Of course this is overly simplified.  This demonstration hash function wouldn’t really work in the real world because it is too easy to figure out combinations that would let hackers in.  This situation is called a collision… 8642, 5555, 8282, 1991, and 6446 all produce the same hash value of 20.  But real hash functions used for account login verification are much, much more complicated, and aren’t normally subject to problems with collisions.  But you get the idea.  Instead of storing the actual password, we store a value that is calculated from the password.  We can validate that someone knows the password without actually storing that password.

This has other advantages as well.  For example, using a hash function there is no limit to the length of the password, because hash result values are always the same length regardless of the amount of data going in.  Someone could enter 6 letters, or 200 random symbols, and either one can be hashed down to a value of a standard length that can be stored in the database. 

Because of this, you can sometimes tell web sites that don’t use hashes to securely store passwords because they enforce a maximum length for passwords.  This isn’t always the case, but it can be one indicator that the site’s security has been poorly designed.  But if you are signing up for an account on a web site and they have a low limit on the length of the password, like 12 characters, you might look for other signs of poor site security or privacy policies.  And definitely don’t reuse a password from another site.  Or just steer clear.

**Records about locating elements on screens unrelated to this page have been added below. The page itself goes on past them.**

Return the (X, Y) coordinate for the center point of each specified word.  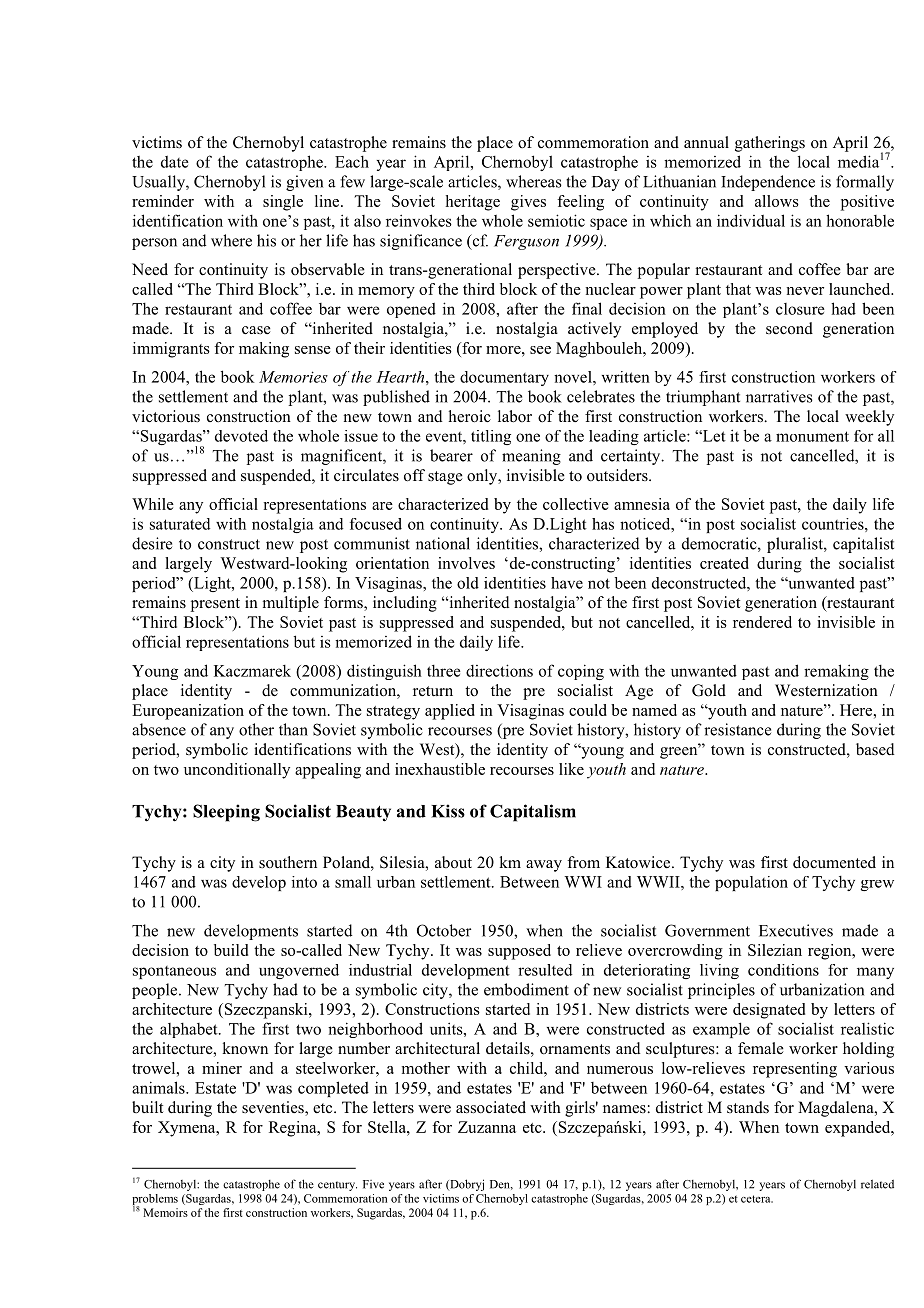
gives (528, 203)
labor (515, 416)
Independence (768, 183)
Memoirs (165, 1212)
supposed (519, 952)
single (283, 203)
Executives (796, 930)
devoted (241, 436)
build (231, 950)
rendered (762, 622)
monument (812, 436)
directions (499, 670)
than (293, 729)
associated (491, 1107)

The down side to using hashes is that if you forget your password the site has no way of sending it to you… because they actually don’t know it.  That is why sites generate a brand-new, random passwords that they send to you via email when you forget your password.  They honestly have no idea what your password was, so the only solution is to create a new one and use that temporarily until you create your own.

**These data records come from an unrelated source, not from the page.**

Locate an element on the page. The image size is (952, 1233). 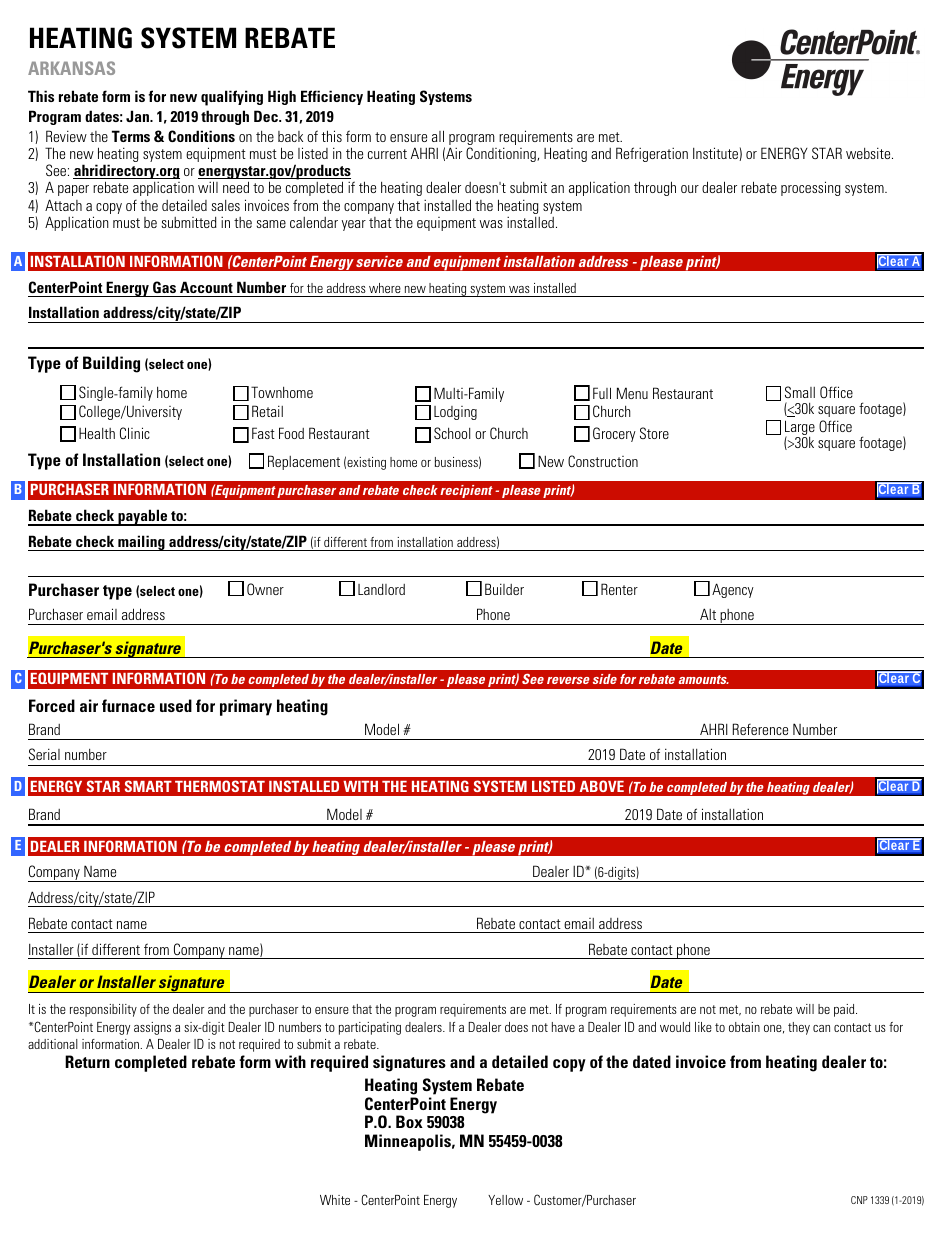
Large is located at coordinates (800, 429).
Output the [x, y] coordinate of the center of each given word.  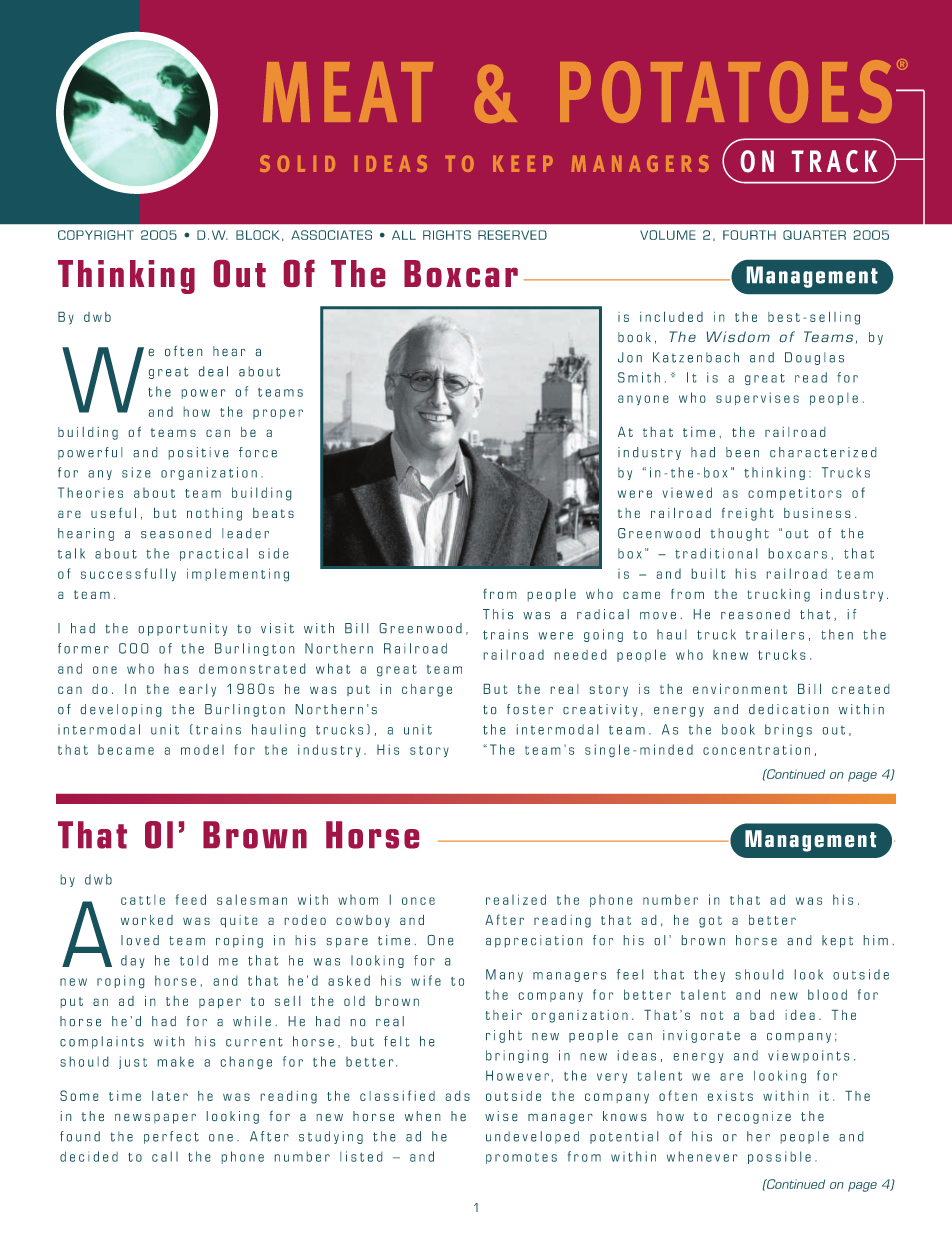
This [498, 614]
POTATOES [726, 91]
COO [133, 648]
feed [191, 899]
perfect [171, 1137]
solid [297, 163]
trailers [775, 634]
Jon [630, 357]
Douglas [814, 358]
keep [523, 164]
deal [213, 371]
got [710, 922]
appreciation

The whole process is considerably more complicated than I’ve described here – or at least it should be.  Just using a hash isn’t sufficient, either, because we’ve got affordable computers these days that can calculate billions of hashes per second and are therefore capable of brute-forcing short passwords very quickly.  (A 6-letter password, for example, would be cracked hundreds of times over in just one second using a simple hash).  But for a site to use a hash on passwords is one step in the right direction.